To date, advertising on the Internet has consisted mainly of banner ads — the slim bars that pop up on many pages and, when clicked on, link the viewer to the product’s own home page. And for a while, the top Internet sites could name their price for banner placement, with rates from $15 to $30 per thousand viewers.
But as more consumers head onto the Web in search of products and information, ad executives are looking critically at the banner’s return on investment. Does it attract or alienate consumers? Does it even register with surfers? At the same time, costs are dropping drastically: while rate cards still have their standard fees, executives report deals are being cut for as low as $2 per thousand clicks, which will doubtless drive more advertisers online.

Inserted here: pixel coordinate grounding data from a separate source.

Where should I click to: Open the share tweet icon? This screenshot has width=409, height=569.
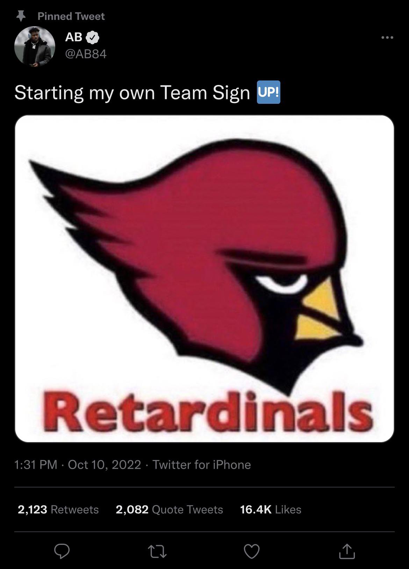(347, 551)
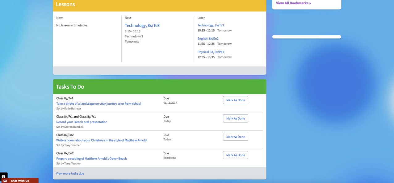Click View more tasks due
The width and height of the screenshot is (394, 183).
pyautogui.click(x=70, y=173)
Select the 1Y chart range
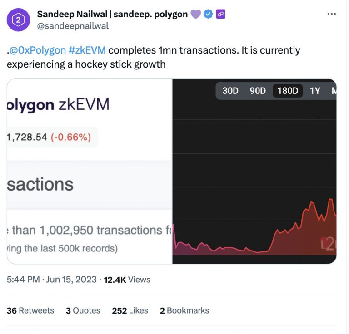The width and height of the screenshot is (349, 334). click(x=315, y=91)
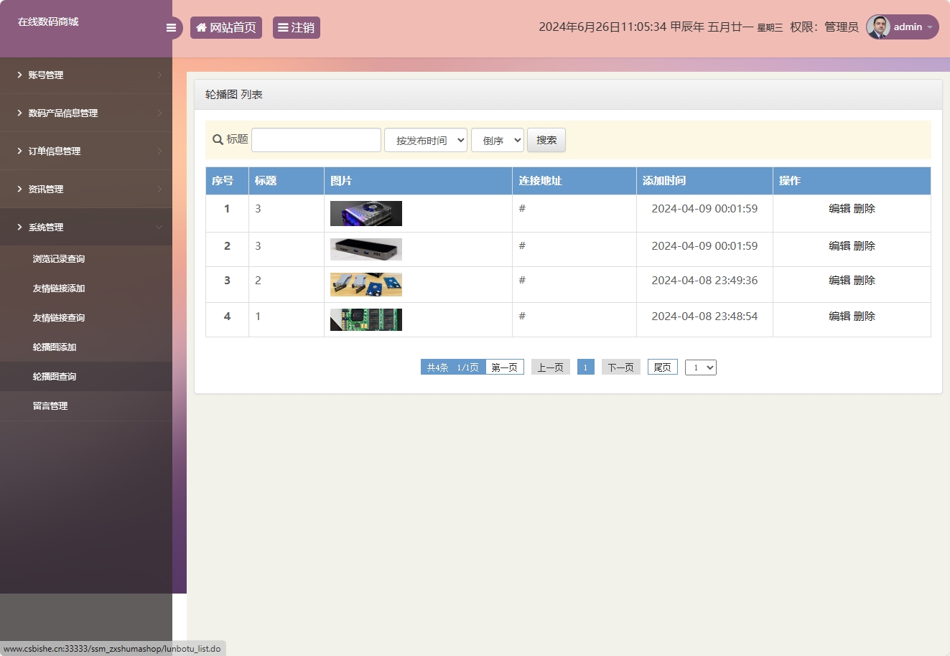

“There’s no question that as more and more people use the Internet to visit Web sites, advertising is going to increase,” said Charles Buchwalter, vice president of media research at AdRelevance in Seattle, Wash.
The issue is particularly important now, in light of NBCi’s statement Thursday that it will cut 150 positions, or 30 percent of its workforce, to reduce costs following a softening online advertising market. That followed Yahoo’s announcement last week that its full-year 2001 revenue and earnings will be significantly below estimates, which the browser attributed in part to a slowdown in Web advertising that is biting into ad income.

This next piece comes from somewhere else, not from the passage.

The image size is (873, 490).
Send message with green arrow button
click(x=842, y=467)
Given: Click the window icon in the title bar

“The real question is, is the Internet for brand building or for direct response?” said Michael Kubin, co-chief executive officer of Leading Web Advertisers, an industry tracking company. “My own bias is that it is direct response. I like measured media, and if I spend $1,000 I want to know exactly what I’m getting back. On the other hand, banners account for over half the money that is spent on the Web.”

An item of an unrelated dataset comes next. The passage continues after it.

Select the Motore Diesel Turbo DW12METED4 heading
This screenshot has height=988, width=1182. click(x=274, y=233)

But are they effective? Some argue banners raise awareness simply because consumers see them over and over again.
Dave Moore, ceo of 24/7 Media, agrees, citing company data that says that 3 to 10 percent of visitors remember banners they have seen. “Just because somebody didn’t click when they saw the banner doesn’t mean they didn’t go back later.”
Others disagree. “I think banners are ambient noise,” said Scott Galloway, a founder of RedEnvelope.com, who spoke at a National Retail Federation seminar here this week. “That’s why almost all our traditional brand building has been done offline.”
“You can’t brand online,” said Andrew S. Pakula, president and ceo of Orb Digital, an online marketing and advertising agency here that has proprietary tracking technology. “The Internet is a bumper sticker, and you can’t brand with a bumper sticker. Buy a 30-second spot on TV and we can talk about branding.” The Internet, he said, is for servicing the brand: building a foundation of loyal clients and keeping them informed.
“Email is the only way to go,” added Orb co-founder Laura Berland. If visitors are willing to fill out a site’s registration form — called “opting-in” — they’re demonstrating a degree of interest from the get-go, she said.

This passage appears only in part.